We also studied the responses of the CH variant genome to overexpression of PPARα-RXRα in the presence of their ligands. The CH variant was found to exhibit a phenotype similar to, but less severe than, that of our artificial NRRE_preC mutant, with pregenomic RNA synthesis being reduced approximately twofold and viral DNA synthesis being largely unaffected (Fig. 8). The less severe phenotype may be attributed to the following facts: (i) the CH variant still retains binding by HNF4α in its NRRE_preC (Fig. 7), while our NRRE_preC mutations abolish HNF4α binding as well (Fig. 2B); (ii) the mutations in the CH variant create a new HNF1 binding site in NRRE_preC (34); and (iii) the mutations in the CH variant also led to changes in two of the amino acids in the X protein (34).

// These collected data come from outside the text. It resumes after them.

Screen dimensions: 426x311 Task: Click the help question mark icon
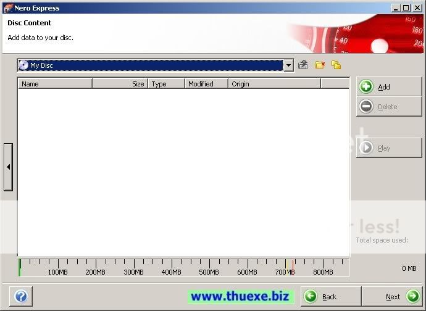[20, 297]
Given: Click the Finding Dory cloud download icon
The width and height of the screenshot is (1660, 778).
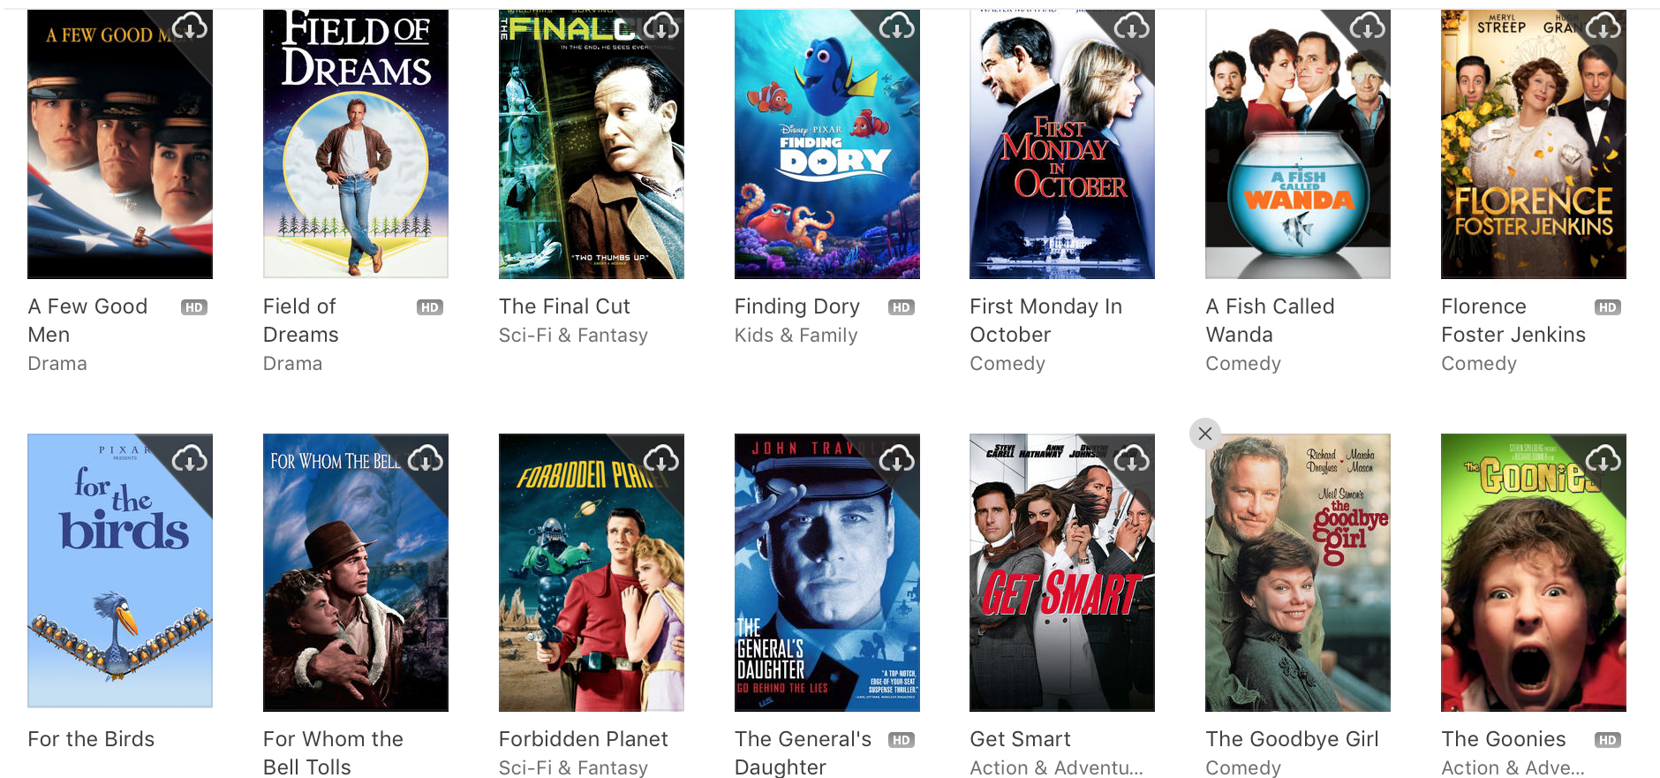Looking at the screenshot, I should click(x=897, y=27).
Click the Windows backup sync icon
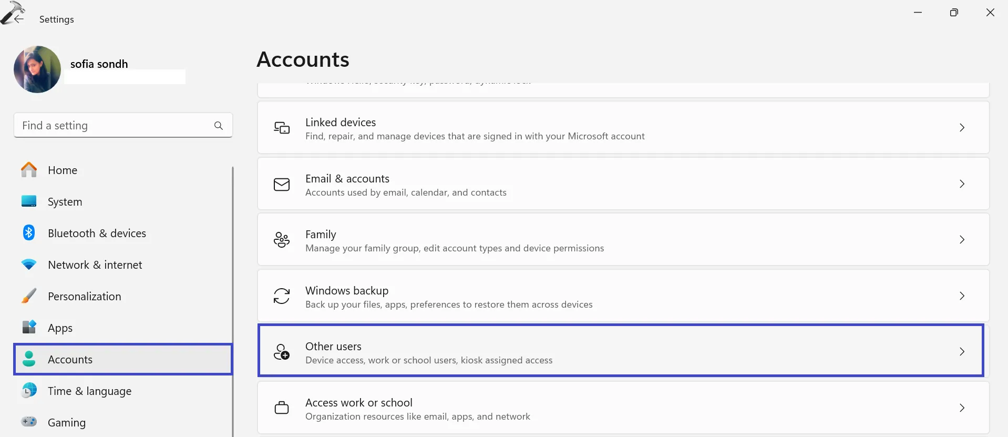 tap(282, 296)
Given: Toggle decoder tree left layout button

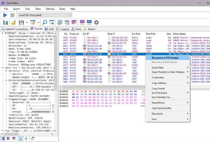Looking at the screenshot, I should (x=3, y=139).
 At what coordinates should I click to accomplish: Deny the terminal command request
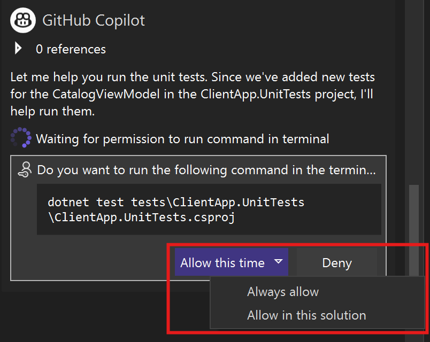point(336,262)

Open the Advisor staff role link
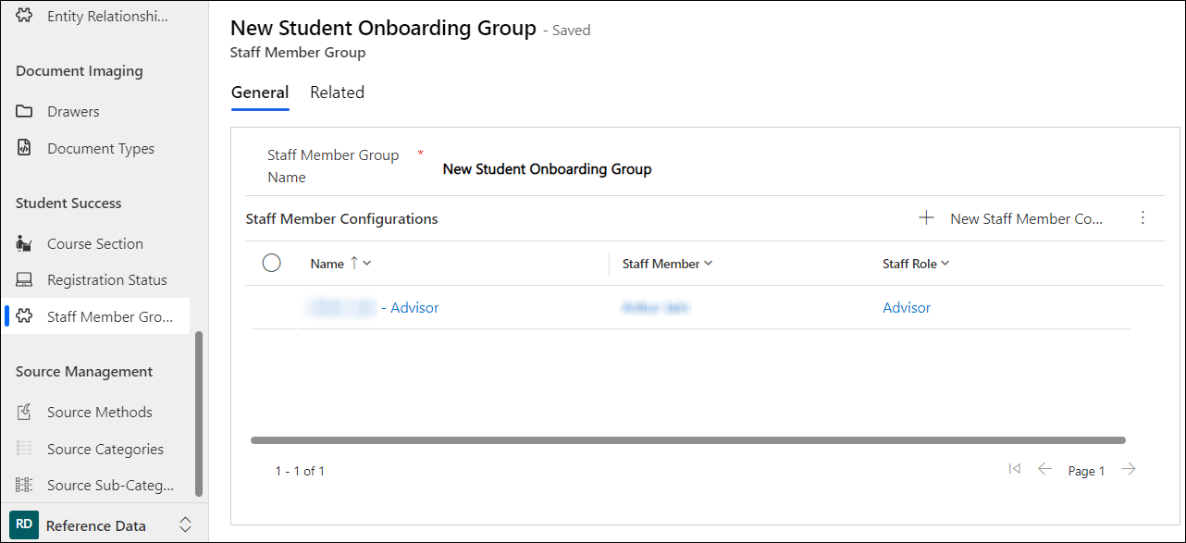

We have shown here dependence on a functional NRRE_preC in PPARα-RXRα-mediated activation of viral RNA and DNA synthesis. Thus, the low level of responsiveness of the CH variant to PPARα-RXRα is likely due, at least in part, to inactivation of NRRE_preC. Presumably, this nonresponsiveness to PPARs confers some advantage on the CH variant for maintaining its presence in hepatocytes. For example, many physiological and environmental changes and exposure to peroxisome proliferators and other compounds which can function as ligands for PPARs may upregulate the synthesis and activity of PPARs in hepatocytes. In wild-type HBV infection, this will result in elevated synthesis of viral RNA, protein, and DNA. The increased synthesis of viral C protein and its display on the cell surface may render the hepatocytes more vulnerable to the host immune system. With mutated NRRE_preC, the CH variant can avoid this upregulation of its replication and thus retain the chronicity of its infection.

In summary, we conclude that NRRE_preC and NRRE_enhI are important positive regulatory elements for HBV gene expression and replication. These NRREs differentially regulate transcription from various viral promoters to facilitate efficient nucleocapsid formation and virion production. PPAR-RXR and their ligands increase synthesis of both the pregenomic RNA and viral DNA. Analysis of artificial NRRE mutants and a naturally occurring NRRE mutant suggests that this activation is largely dependent on the function of NRRE_preC.